Financial services key to UK growth, but will ISA cut increase investment?

As the Chancellor prepares to deliver the Financial Services Growth and Competitiveness Strategy in her Mansion House speech on July 15, RSM UK says the financial services sector is the linchpin upon which growth for all other key sectors depends. While a reduction of the cash ISA allowance has been heavily trailed as a key change expected on July 15, RSM UK says removal of regulatory constraints to make business funding easier will generate real economic benefits.

The UK’s financial services industry is fundamental to the economy as it attracts, invests and distributes capital to enable businesses to invest and grow. In 2023 the UK accounted for 30% of G7 financial services exports and a third of Europe’s financial FDI projects. The largest and highest growth export market for UK financial services in 2024 was the US, purchasing £39.8bn – up 17% on 2022. However, the financial services sector has not grown in real terms since 2010. It has the second-lowest output growth in the G7, and other global centres are closing in on the UK’s advantage.

Hugh Fairclough, Partner and Head of Financial Services, RSM UK said: “Financial services support every UK industry, providing vital funding and investment to enable businesses across all sectors to grow.

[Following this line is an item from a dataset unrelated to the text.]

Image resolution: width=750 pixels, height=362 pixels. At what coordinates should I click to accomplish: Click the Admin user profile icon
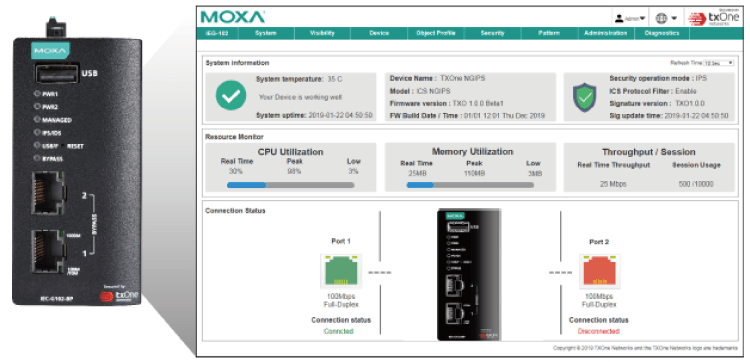(619, 18)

UK financial services needs to evolve in a way that lowers the costs to deliver services and enhances consumer protection, while being supported by government and regulators to be innovative.

“We hope this strategy will grasp the nettle on regulation and provide much-needed clarity on the regulatory regime for banks and building societies. As it stands, the uncertainty surrounding the pace and extent of regulatory change is significantly hindering the financial services sector's ability to fully support UK businesses. These businesses are the cornerstone of the UK economy, and without clear and consistent regulatory guidance, our capacity to serve them is constrained.

“It’s crucial that we achieve alignment across the various potential regulatory changes within the sector. Such alignment would offer the clarity and certainty that financial services firms need to unlock the capital necessary for businesses to meet the government's core growth objectives.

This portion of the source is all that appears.